## START RECORD SET

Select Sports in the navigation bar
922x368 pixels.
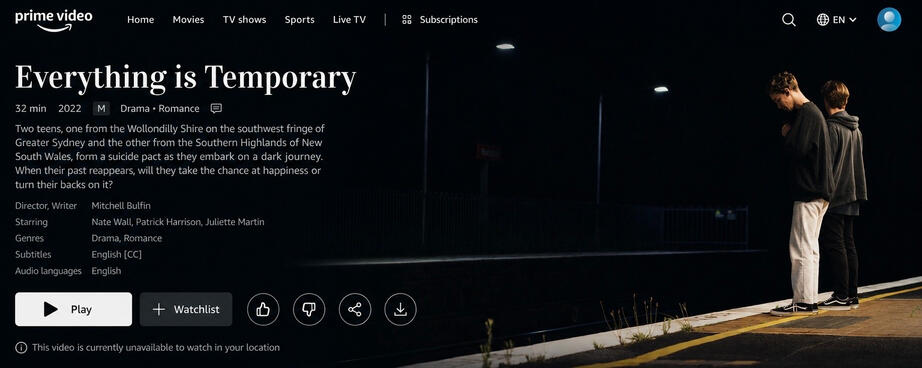click(299, 19)
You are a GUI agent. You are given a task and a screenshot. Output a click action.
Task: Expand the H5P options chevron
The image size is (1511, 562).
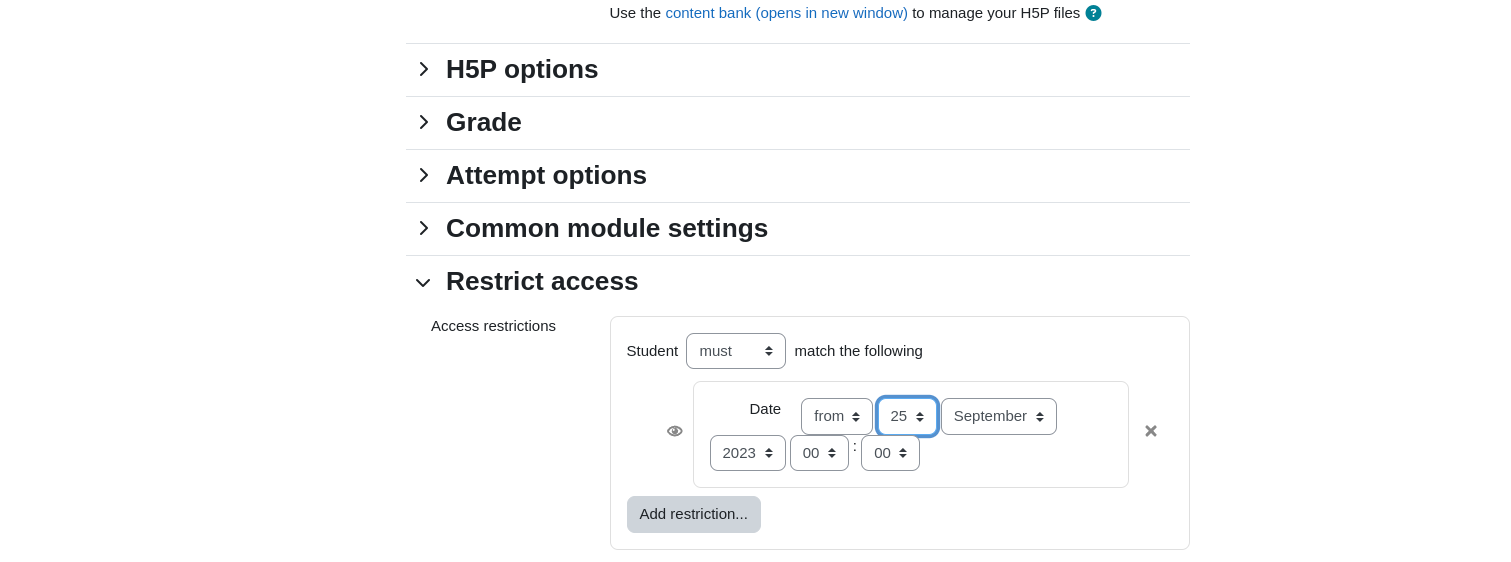coord(423,69)
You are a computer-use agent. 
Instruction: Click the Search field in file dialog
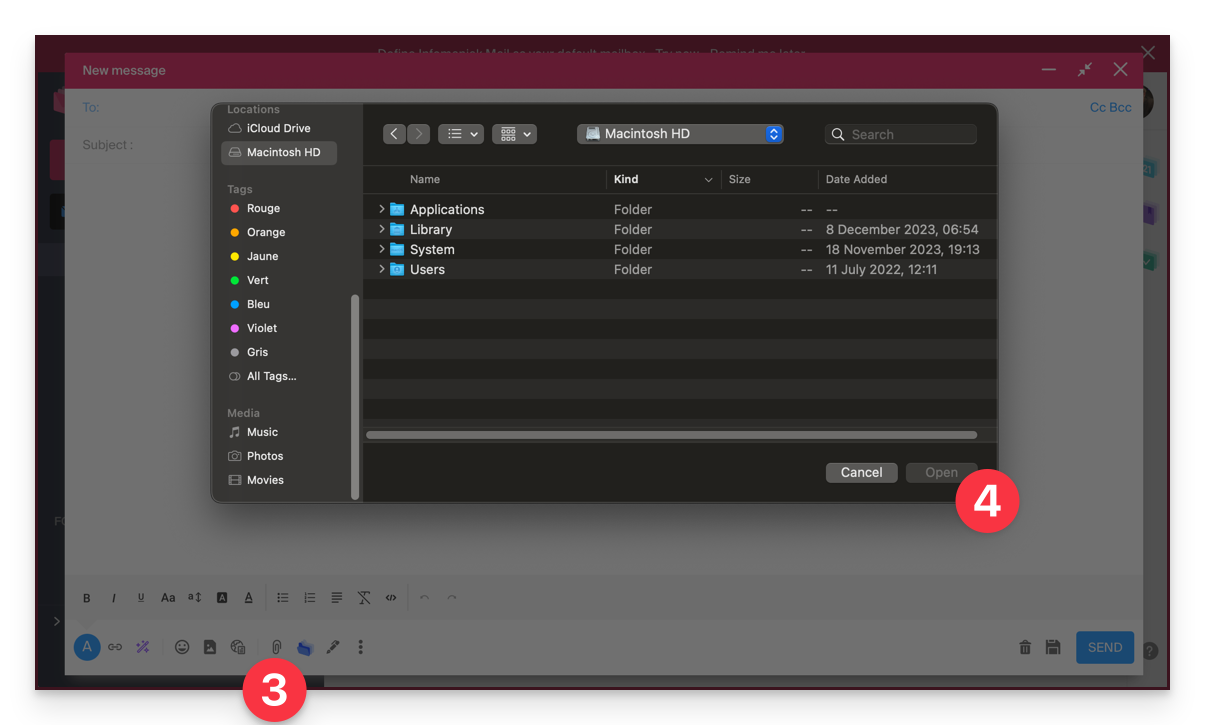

## END RECORD SET

• _TASK TO COMPLETE_
Copy the material above word for word, leaving out the pictures.

• _WORKED ANSWER_
Select Sports in the navigation bar
922x368 pixels.
click(299, 19)
You are a GUI agent. You are given a task and a screenshot. Output a click action.
Task: Expand the H5P options chevron
The image size is (1511, 562).
coord(423,69)
You are a computer-use agent. 
Instruction: Click the Search field in file dialog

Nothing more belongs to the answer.